Historical city in Myanmar, associated with the Pyu culture

Binnaka (ဘိန္နက /my/, also spelt Beinnaka) is an archaeological site located in present-day Pyawbwe Township, Myanmar. It was one of the major Pyu city-states associated with the Pyu culture and may have been a city as early as the second century BCE. It was also inhabited in later periods, as late as the 1800s.

== Location ==
Binnaka is located in Pyawbwe Township, Myanmar, near the railway line between Yangon and Mandalay. It is located southeast of Bagan and is in the country's dry zone. It is near the Kyaukse plain, which was historically the main rice-growing area in Myanmar.

== Archaeology ==
A team led by Maung Maung Tin conducted preliminary excavations at Binnaka in 1980 and early 1981. A full excavation of the site has not been done. What Maung Maung Tin's team found included "a large masonry slab" that may have originally been a temple's plinth or the foundation of city walls, several terracotta tablets and a brick fragment that all had what appeared to be the Pyu script written on them, burial urns and pottery, coins, and various other objects. The building, pottery, coins, and writing are all very similar to examples found at other "Pyu" sites such as Beikthano and Maingmaw. A distinct, and probably pre-Buddhist, funerary practice where ash and bone were deposited in urns, seems to have been practiced at all three sites, suggesting that they were roughly contemporary, as early as c. 200 BCE.
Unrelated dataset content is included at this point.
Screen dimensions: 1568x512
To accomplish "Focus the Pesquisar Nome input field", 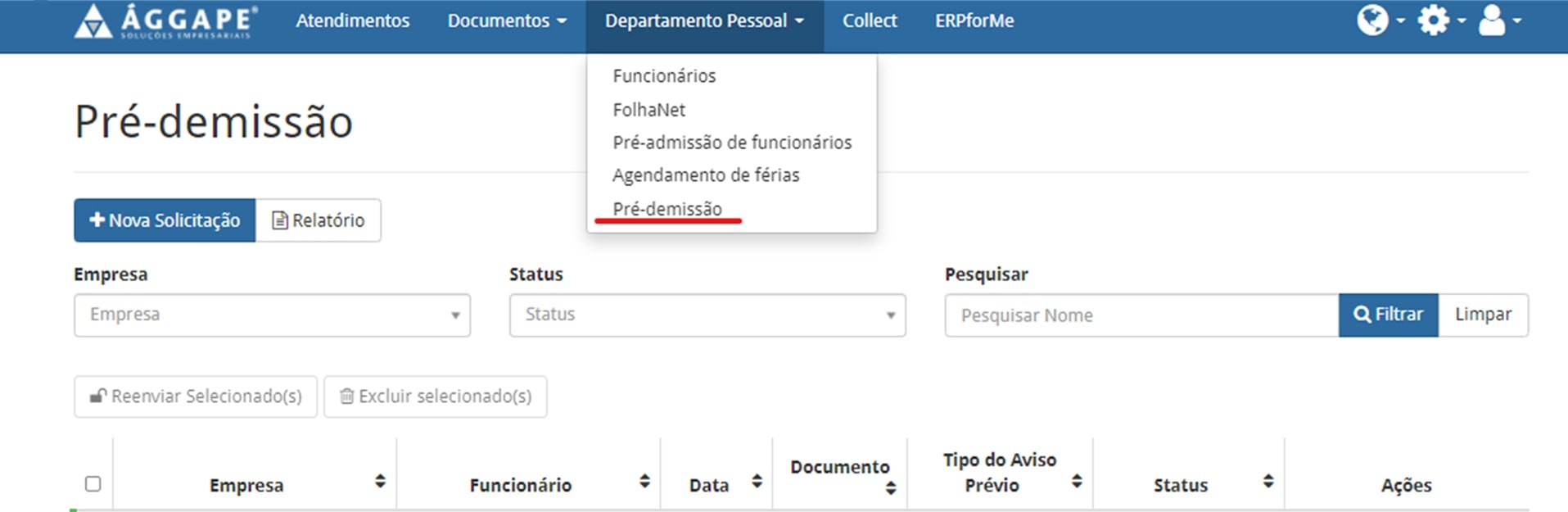I will [1141, 315].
Both Maingmaw and Beikthano may have been contemporary of Binnaka. The chronicles mentions Binnaka and Maingmaw and states that the ruler of Binnaka was responsible for the fall of Tagaung, the city identified by the chronicles as the original home of Burmese speakers.
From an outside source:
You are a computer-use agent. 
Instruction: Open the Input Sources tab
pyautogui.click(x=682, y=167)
Binnaka seems to have remained inhabited until the 1800s, since artifacts from that period also have been found. Artifacts from the period in between have also been found, including some copper items dated to the early Bagan period as well as some items identified with the Awa period. Binnaka appears as late as a palm-leaf sittan record dated to 1833 and called the "sittan of Binnaka", suggesting that the city was part of the Konbaung domain.